WHAT IS REQUIRED: Set down the full listing that follows, word for word.

********

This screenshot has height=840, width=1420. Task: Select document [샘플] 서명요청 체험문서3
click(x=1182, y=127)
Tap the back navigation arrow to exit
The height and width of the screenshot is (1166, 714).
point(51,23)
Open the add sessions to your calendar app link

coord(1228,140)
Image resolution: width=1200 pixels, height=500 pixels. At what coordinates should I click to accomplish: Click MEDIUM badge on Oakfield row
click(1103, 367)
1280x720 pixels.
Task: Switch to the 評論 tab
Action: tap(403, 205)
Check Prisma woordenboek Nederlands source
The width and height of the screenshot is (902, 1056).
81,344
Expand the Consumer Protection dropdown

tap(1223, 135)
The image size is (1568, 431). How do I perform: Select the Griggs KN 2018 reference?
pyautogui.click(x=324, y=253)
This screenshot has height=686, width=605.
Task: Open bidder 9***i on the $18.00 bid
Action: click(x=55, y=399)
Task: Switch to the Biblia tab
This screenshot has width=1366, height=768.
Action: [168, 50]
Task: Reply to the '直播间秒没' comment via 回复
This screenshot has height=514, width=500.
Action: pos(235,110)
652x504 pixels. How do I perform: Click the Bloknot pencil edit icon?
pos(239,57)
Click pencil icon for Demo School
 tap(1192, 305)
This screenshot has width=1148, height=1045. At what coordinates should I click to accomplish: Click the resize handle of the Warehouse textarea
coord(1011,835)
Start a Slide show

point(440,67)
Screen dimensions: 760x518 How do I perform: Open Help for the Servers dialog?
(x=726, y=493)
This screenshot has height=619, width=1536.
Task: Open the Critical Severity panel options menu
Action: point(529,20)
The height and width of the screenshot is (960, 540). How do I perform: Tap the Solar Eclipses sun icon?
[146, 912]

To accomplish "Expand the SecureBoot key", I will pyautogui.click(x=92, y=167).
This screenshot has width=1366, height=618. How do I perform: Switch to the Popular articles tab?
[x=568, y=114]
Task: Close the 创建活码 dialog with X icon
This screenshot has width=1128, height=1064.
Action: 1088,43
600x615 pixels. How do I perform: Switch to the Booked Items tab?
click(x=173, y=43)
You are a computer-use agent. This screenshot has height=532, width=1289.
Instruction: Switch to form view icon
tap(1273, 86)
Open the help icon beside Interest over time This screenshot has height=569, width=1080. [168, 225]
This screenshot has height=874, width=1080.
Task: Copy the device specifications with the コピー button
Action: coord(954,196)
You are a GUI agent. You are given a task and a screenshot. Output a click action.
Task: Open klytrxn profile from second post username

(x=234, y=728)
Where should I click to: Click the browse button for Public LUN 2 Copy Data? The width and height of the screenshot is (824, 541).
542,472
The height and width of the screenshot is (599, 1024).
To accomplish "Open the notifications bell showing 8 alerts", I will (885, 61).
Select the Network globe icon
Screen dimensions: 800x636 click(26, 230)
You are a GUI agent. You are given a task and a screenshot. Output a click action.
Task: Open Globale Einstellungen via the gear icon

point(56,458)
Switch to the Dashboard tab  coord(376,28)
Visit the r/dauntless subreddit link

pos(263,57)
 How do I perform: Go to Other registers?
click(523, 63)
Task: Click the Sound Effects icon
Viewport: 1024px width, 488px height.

********

ANSWER BOX:
This screenshot has height=840, width=1420. Task: Select document [샘플] 서명요청 체험문서3
click(x=1182, y=127)
Tap the back navigation arrow to exit
The height and width of the screenshot is (1166, 714).
point(51,23)
Open the add sessions to your calendar app link

coord(1228,140)
Image resolution: width=1200 pixels, height=500 pixels. At what coordinates should I click to accomplish: Click MEDIUM badge on Oakfield row
click(1103, 367)
1280x720 pixels.
Task: Switch to the 評論 tab
Action: tap(403, 205)
Check Prisma woordenboek Nederlands source
The width and height of the screenshot is (902, 1056).
81,344
Expand the Consumer Protection dropdown

tap(1223, 135)
The image size is (1568, 431). How do I perform: Select the Griggs KN 2018 reference?
pyautogui.click(x=324, y=253)
This screenshot has height=686, width=605.
Task: Open bidder 9***i on the $18.00 bid
Action: click(x=55, y=399)
Task: Switch to the Biblia tab
This screenshot has width=1366, height=768.
Action: [168, 50]
Task: Reply to the '直播间秒没' comment via 回复
This screenshot has height=514, width=500.
Action: pos(235,110)
652x504 pixels. How do I perform: Click the Bloknot pencil edit icon?
pos(239,57)
Click pencil icon for Demo School
 tap(1192, 305)
This screenshot has width=1148, height=1045. At what coordinates should I click to accomplish: Click the resize handle of the Warehouse textarea
coord(1011,835)
Start a Slide show

point(440,67)
Screen dimensions: 760x518 How do I perform: Open Help for the Servers dialog?
(x=726, y=493)
This screenshot has height=619, width=1536.
Task: Open the Critical Severity panel options menu
Action: point(529,20)
The height and width of the screenshot is (960, 540). How do I perform: Tap the Solar Eclipses sun icon?
[146, 912]

To accomplish "Expand the SecureBoot key", I will pyautogui.click(x=92, y=167).
This screenshot has width=1366, height=618. How do I perform: Switch to the Popular articles tab?
[x=568, y=114]
Task: Close the 创建活码 dialog with X icon
This screenshot has width=1128, height=1064.
Action: 1088,43
600x615 pixels. How do I perform: Switch to the Booked Items tab?
click(x=173, y=43)
You are a computer-use agent. This screenshot has height=532, width=1289.
Instruction: Switch to form view icon
tap(1273, 86)
Open the help icon beside Interest over time This screenshot has height=569, width=1080. [168, 225]
This screenshot has height=874, width=1080.
Task: Copy the device specifications with the コピー button
Action: coord(954,196)
You are a GUI agent. You are given a task and a screenshot. Output a click action.
Task: Open klytrxn profile from second post username

(x=234, y=728)
Where should I click to: Click the browse button for Public LUN 2 Copy Data? The width and height of the screenshot is (824, 541).
542,472
The height and width of the screenshot is (599, 1024).
To accomplish "Open the notifications bell showing 8 alerts", I will (885, 61).
Select the Network globe icon
Screen dimensions: 800x636 click(26, 230)
You are a GUI agent. You are given a task and a screenshot. Output a click action.
Task: Open Globale Einstellungen via the gear icon

point(56,458)
Switch to the Dashboard tab  coord(376,28)
Visit the r/dauntless subreddit link

pos(263,57)
 How do I perform: Go to Other registers?
click(523, 63)
Task: Click the Sound Effects icon
Viewport: 1024px width, 488px height.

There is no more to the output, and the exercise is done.